This coin, called a sol aux 2 L couronnés, was an attempt by the government of France to displace all the low grade silver pieces circulating since the time of Louis XIII. It was theoretically equal to 12 deniers but was actually worth much less. Most survivors today are in poor condition. The type was struck 1739-48 with nearly all the production occurring on 1740. Droulers[1] estimates the total production of this type to be around 2.3 million, compared to 81 million for the double sol. This specimen was part of lot 29011 in Heritage sale 3064 (Chicago, April 2018), which sold for $1,200. The catalog description[2] noted, "Quartet of Louis XV Sols (1/2 Sous Marqués), 1) 1739-A VF, Paris mint. Second semester and the only date-mint combination of this type known as such. Dark gray with yellow traces at the periphery. A couple of small surface flaws. Rare. Ex. John Ford. ...A couple of scratches and a small verdigris spot on the rev. From the Doug Robins Collection of Canadian Tokens."

Recorded mintage: est. 57,400[1].

Specification: 1.09 g, .250 fine silver, 17-19 mm diameter, plain edge, designed by J.-C. Roéttiers.

Catalog reference: Duplessy 1691; Ciani 2140; KM 501.1, Vlack-294, Dr/2 no. 597, Dr/4 no. 861.

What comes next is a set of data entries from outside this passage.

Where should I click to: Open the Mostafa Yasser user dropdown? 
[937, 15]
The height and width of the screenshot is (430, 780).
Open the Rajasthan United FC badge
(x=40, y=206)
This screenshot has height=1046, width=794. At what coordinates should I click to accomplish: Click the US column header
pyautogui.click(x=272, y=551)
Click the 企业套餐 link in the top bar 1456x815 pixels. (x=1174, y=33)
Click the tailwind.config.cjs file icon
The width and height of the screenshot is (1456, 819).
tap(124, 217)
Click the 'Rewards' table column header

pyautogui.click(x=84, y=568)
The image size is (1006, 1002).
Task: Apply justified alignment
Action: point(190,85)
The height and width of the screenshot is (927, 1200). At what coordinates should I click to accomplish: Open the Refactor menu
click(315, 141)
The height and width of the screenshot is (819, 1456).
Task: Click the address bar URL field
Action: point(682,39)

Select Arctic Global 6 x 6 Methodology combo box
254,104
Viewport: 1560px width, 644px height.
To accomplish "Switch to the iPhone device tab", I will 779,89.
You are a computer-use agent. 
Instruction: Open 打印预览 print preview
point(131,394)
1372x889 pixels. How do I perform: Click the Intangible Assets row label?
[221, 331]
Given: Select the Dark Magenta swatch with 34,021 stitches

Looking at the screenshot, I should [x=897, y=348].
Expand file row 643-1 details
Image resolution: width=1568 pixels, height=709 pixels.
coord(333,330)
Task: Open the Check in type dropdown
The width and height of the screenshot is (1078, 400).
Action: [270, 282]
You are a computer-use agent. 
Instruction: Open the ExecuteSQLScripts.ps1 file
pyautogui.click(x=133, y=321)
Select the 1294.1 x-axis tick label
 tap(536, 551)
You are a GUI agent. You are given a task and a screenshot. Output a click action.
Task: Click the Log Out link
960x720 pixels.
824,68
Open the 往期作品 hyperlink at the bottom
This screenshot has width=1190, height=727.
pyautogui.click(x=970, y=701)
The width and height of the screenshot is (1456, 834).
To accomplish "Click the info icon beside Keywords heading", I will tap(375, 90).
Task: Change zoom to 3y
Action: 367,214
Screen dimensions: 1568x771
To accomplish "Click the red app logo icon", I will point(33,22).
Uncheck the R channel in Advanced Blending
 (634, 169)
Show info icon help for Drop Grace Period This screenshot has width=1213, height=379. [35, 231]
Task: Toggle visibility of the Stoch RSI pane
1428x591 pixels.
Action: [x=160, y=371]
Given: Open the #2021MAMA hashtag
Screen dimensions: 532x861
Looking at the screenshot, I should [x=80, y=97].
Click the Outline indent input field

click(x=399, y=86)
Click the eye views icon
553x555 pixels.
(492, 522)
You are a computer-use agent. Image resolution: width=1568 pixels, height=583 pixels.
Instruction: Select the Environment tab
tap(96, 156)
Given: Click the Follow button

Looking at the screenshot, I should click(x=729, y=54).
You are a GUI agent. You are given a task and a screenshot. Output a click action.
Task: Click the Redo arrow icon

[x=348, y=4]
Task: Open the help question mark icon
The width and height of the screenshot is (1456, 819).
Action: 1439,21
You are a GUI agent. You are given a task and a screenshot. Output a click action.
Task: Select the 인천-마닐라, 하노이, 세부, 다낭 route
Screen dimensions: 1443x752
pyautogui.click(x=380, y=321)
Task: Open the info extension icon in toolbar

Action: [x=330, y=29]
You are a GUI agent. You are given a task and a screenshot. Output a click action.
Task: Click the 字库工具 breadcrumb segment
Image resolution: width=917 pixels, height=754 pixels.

  • [1]Droulers, Frédéric, Répertoire General des Monnaies de Louis XIII à Louis XVI (1610-1792), 4e édition. Paris: AFPN, 2009.
  • Michael, Thomas, Standard Catalog of World Coins, 1701-1800, 7th ed., Iola, WI: Krause Publications, 2016.
  • Gadoury, Victor, Monnaies Royales Françaises, 1610-1792, 4me éd., Monaco: Éditions Victor Gadoury, 2012.
  • [2]Cristiano Bierrenbach and Warren Tucker, Heritage World Coin Auction 3064, featuring the Doug Robins Collection of Canadian Tokens, Dallas, TX: Heritage Auction Galleries, 2018.